▸ **STATED EXERCISE**:
Rewrite the article on real-time neutron irradiation measurement, starting with "Real-Time Technique for" and going on through "Publishing Institute (MDPI)", with "Neutron" replaced by "Gamma".

++++ READING PASSAGE ++++

Real-Time Technique for Semiconductor Material Parameter Measurement Under Continuous Neutron Irradiation with High Integral Fluence

Vasil’evskii I.S. Klochkov A.N. Nekrasov P.V. Vinichenko A.N. Kargin N.I. Yskakov A. Bulavin M.V. Galushko A.V. Bekbayev A. Mukhametuly B. Myrzabekova E. Shegebayev N. Kulikbayeva D. Nurulin R. Nurkasova A. Baitugulov R.
October 2025 Multidisciplinary Digital Publishing Institute (MDPI)

Electronics (Switzerland)
2025 #14 Issue 19

The degradation of the electronic properties of semiconductor materials and electronic devices under neutron irradiation is a critical issue for the development of electronic systems intended for use in nuclear and thermonuclear energy facilities. This study presents a methodology for real-time measurement of the electrical parameters of semiconductor structures during neutron irradiation in a high-flux reactor environment. A specially designed irradiation fixture with an electrical measurement system was developed and implemented at the WWR-K research reactor. The system enables simultaneous measurement of electrical conductivity and the Hall effect, with automatic temperature control and remote data acquisition. The sealed fixture, equipped with radiation-resistant wiring and a temperature control, allows for continuous measurement of remote material properties at neutron fluences exceeding 10¹⁸ cm⁻², eliminating the limitations associated with post-irradiation handling of radioactive samples. The technique was successfully applied to the two different InGaAs-based heterostructures, revealing distinct mechanisms of radiation-induced modification: degradation of mobility and carrier concentration in the InGaAs quantum well structure on GaAs substrate, and transmutation-induced doping effects in the heterostructure on InP substrate. The developed methodology provides a reliable platform for evaluating radiation resistance and optimizing materials for magnetic sensors and electronic components designed for high-radiation environments.

++++ RECORDED INFORMATION ++++

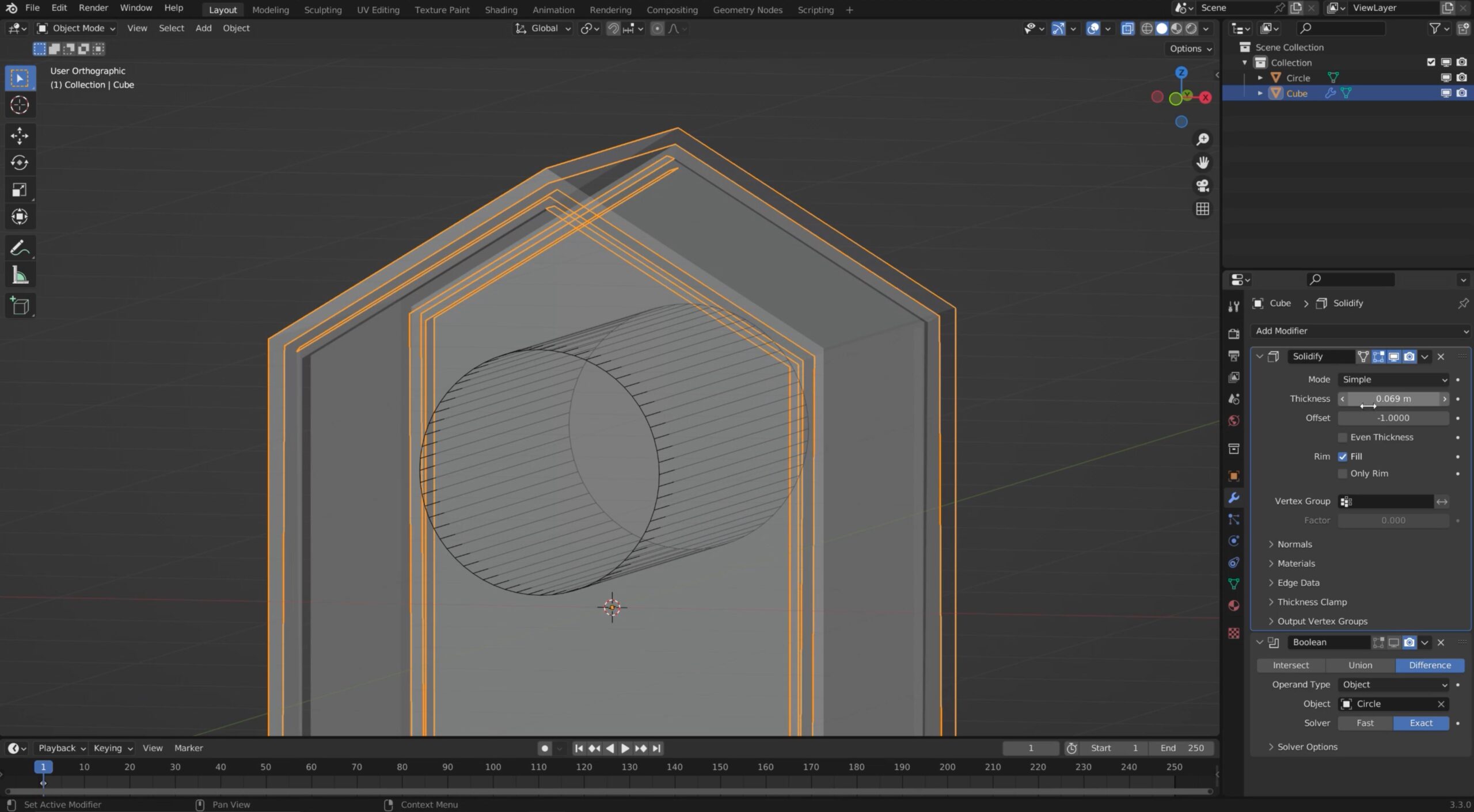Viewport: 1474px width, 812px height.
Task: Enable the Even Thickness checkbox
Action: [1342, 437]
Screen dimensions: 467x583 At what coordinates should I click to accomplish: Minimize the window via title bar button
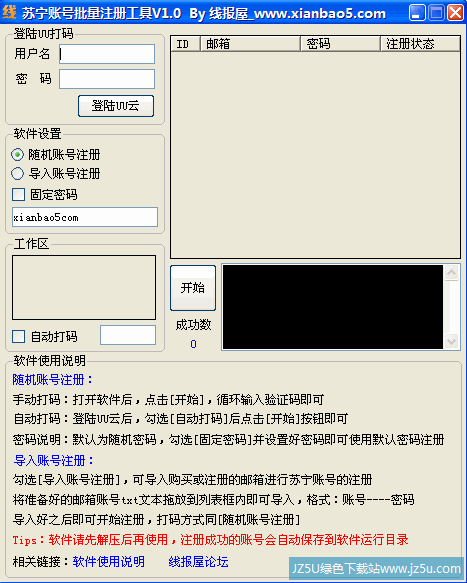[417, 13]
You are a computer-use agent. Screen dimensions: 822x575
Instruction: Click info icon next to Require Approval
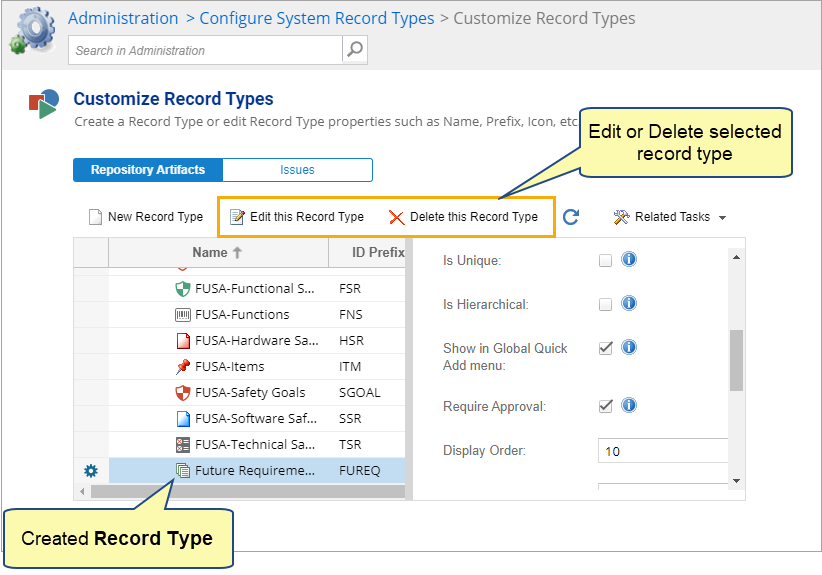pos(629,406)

++++

▸ **SOLUTION BELOW**:
Real-Time Technique for Semiconductor Material Parameter Measurement Under Continuous Gamma Irradiation with High Integral Fluence

Vasil’evskii I.S. Klochkov A.N. Nekrasov P.V. Vinichenko A.N. Kargin N.I. Yskakov A. Bulavin M.V. Galushko A.V. Bekbayev A. Mukhametuly B. Myrzabekova E. Shegebayev N. Kulikbayeva D. Nurulin R. Nurkasova A. Baitugulov R.
October 2025 Multidisciplinary Digital Publishing Institute (MDPI)